Por MARCELO GUIMARÃES LIMA*
Num tempo de crise global, o que nos ensina a reiteração de um projeto transnacional de cunho decididamente autoritário, belicoso é a necessidade de iniciativas várias no campo popular
Estamos no início do ano de 2024. Jair Bolsonaro, responsável por inúmeros crimes reportados durante seu mandato, ainda frequenta as páginas e telas dos meios de comunicação, reúne correligionários, visita seu colega extremista neoliberal na Argentina, etc. É possível então dizer que, livre e solto, o ex-presidente e político profissional tem, até aqui, gozado de uma “anistia virtual”, uma anistia não proclamada, mas nem por isso menos efetiva.
Assim como livres e soltos estão neste momento seus cúmplices mais próximos entre seus familiares diretos, auxiliares, apoiadores, bem como patrocinadores, financistas, a cúpula militar que deu retaguarda ao golpe de 2016 e apoiou a eleição e desgoverno do Capitão do Caos, jornalistas e parajornalistas, as famílias dos monopólios da comunicação, oportunistas de várias espécies e tantos outros sócios, beneficiários, abrigados e comensais do poder durante o mandato de Jair Bolsonaro. Neste sentido, a inelegibilidade que lhe foi imposta pelo STF toma ares de uma punição meramente simbólica ao líder da extrema direita brasileira e, de fato, punição contornável.

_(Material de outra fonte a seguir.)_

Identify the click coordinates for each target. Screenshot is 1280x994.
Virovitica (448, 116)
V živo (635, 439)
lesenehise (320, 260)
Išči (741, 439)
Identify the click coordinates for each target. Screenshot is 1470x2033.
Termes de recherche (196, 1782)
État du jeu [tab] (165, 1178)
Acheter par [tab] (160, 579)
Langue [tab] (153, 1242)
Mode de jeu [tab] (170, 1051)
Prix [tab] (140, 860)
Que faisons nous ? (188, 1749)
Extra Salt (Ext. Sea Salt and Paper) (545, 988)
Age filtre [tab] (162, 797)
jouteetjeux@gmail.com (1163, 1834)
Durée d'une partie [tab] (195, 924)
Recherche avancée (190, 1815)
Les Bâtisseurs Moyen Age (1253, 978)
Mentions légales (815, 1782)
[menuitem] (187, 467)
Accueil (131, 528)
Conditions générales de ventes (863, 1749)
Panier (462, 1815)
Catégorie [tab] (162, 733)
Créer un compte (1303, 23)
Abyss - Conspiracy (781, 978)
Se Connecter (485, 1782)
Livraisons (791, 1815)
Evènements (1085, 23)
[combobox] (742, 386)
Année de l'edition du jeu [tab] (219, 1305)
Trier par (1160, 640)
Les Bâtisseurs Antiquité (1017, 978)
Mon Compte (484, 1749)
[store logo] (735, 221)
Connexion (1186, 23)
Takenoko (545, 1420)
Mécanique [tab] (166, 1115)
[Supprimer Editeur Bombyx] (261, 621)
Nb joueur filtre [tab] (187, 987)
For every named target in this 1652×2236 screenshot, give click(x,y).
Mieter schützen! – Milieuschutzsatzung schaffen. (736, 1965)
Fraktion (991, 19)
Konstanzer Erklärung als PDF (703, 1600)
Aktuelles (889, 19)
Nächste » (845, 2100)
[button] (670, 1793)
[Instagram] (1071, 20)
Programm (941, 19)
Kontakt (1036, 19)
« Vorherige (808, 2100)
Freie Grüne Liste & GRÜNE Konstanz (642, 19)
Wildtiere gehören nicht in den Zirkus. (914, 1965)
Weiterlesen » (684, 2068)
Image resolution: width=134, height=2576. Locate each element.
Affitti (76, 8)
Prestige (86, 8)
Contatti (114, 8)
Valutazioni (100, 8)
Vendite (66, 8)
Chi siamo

Observar que a lentidão é algo consubstancial à justiça por força de procedimentos e salvaguardas é esquecer a rapidez com a qual Lula foi indiciado e preso em 2018 com o apoio dos mesmos personagens no STF, na justiça, nos meios de comunicação, hoje publicamente proclamados e aclamados como destemidos defensores da democracia e do império da lei que, como todos sabem ou deveriam saber, é a mesma, ou deveria ser, para todos os cidadãos, ainda com os evidentes diferenciais de celeridade que aqui observamos.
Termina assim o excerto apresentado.